The besiegers didn't take them seriously ("what could such a small band of light cavalry do against proper tercio infantry?"), and thought they were only out for harassing them, a tactic not uncommon for light cavalry. They expected they will exchange some fire with each other from afar and then retreat (the whole thing being done only to slow down the perparation of the siege), as was common for that troop type, so they sent their musketeers forward. The light cavalry started to get closer. The musketeers fired from afar, obviously causing next to no damage, expecting the light cavalry to be skirmishers and doing the same. However, this is when the light cavalry rushed them without firing a single shot. Surprised, and not having enough time to reload, the musketeers ran back, and got intermingled with their own pikemen when the horsemen crashed into them. The pikemen couldn't hold the line due to the swarm of their own musketeers fleeing through their ranks, and they broke. Thus, most of the army started routing, and in such a case, troops standing in the back don't see what's happening in the front, don't see that they alone would be enough to win the battle, they only see their own comrades panicking, throwing away their weapons and fleeing, so they join the rout instead of staying there.

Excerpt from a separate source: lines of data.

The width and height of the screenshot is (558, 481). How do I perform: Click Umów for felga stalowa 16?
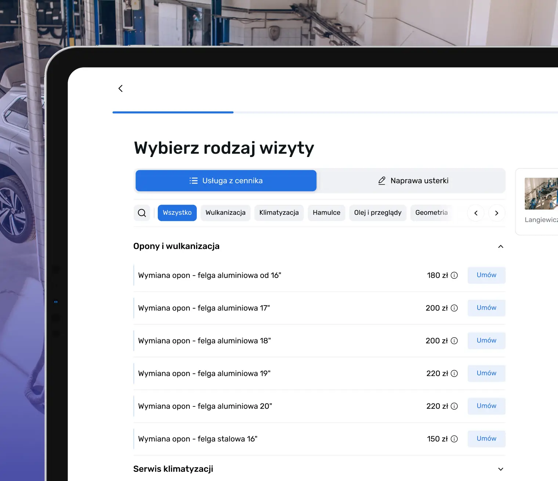tap(486, 439)
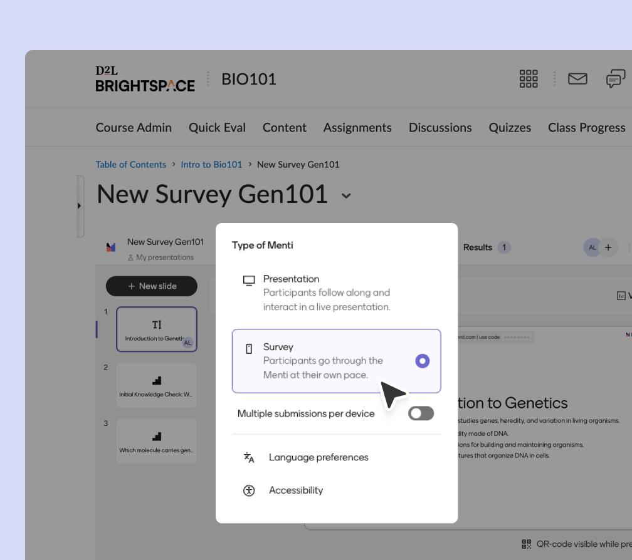This screenshot has height=560, width=632.
Task: Toggle Multiple submissions per device switch
Action: 421,413

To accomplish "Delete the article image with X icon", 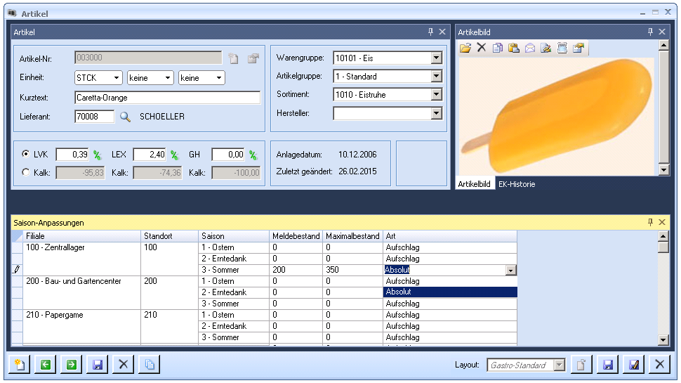I will [482, 48].
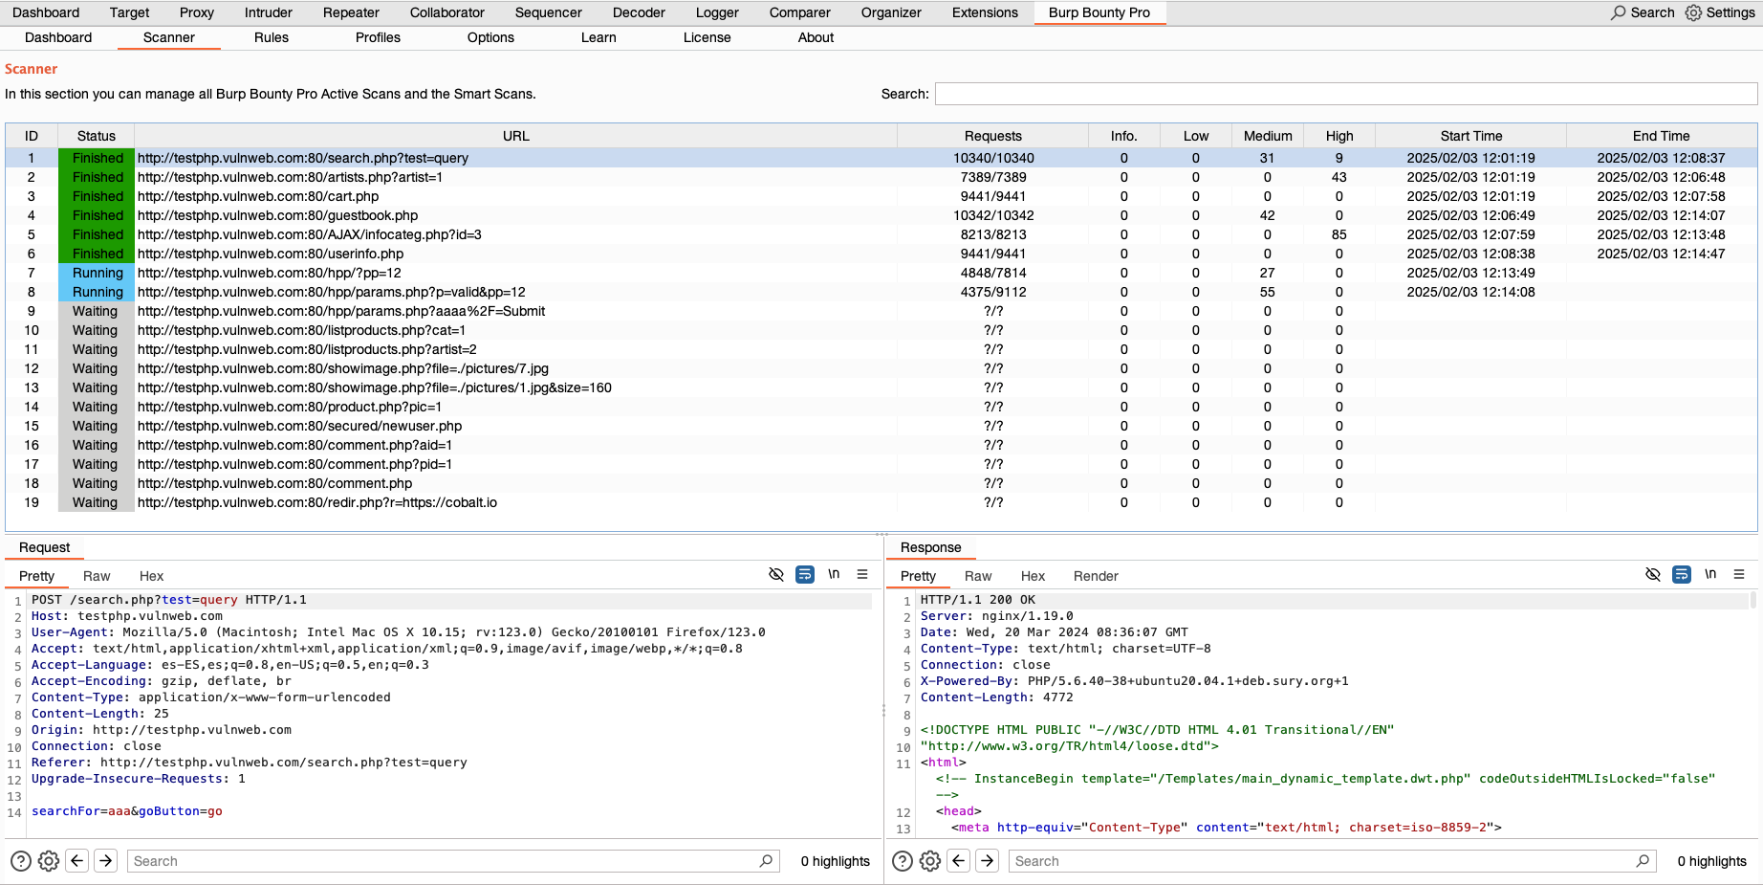
Task: Open Burp Settings gear at top right
Action: (1693, 12)
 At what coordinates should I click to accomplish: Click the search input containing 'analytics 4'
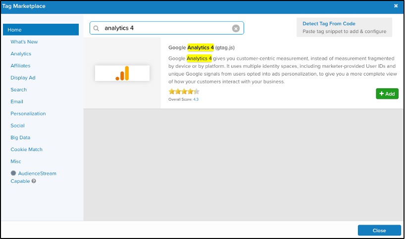tap(163, 29)
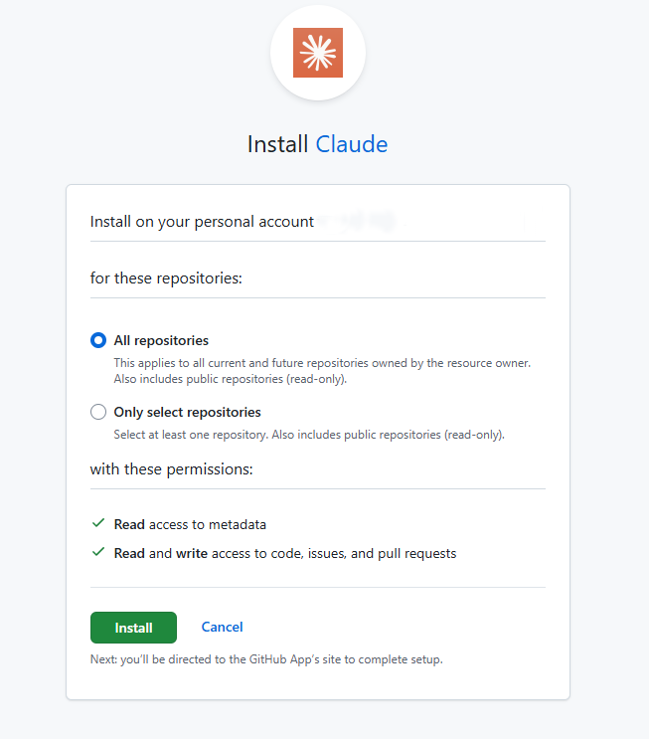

Kemény's heavy cavalry was nearby and tried to intervene, but couldn't reach the position, having to plow through their own fleeing infantry. Some of them got stuck in them, others trampled down their own infantry, and that situation was no longer salvageable, the army routed from a force less then one fourth its size.
This example was meant to illustrate, that there are situations, where even an army which would otherwise be "invincible" against its opponent, can lose due to incompetent leadership, a surprise attack, or just a combination of good timing and good luck from their opponent's perspective.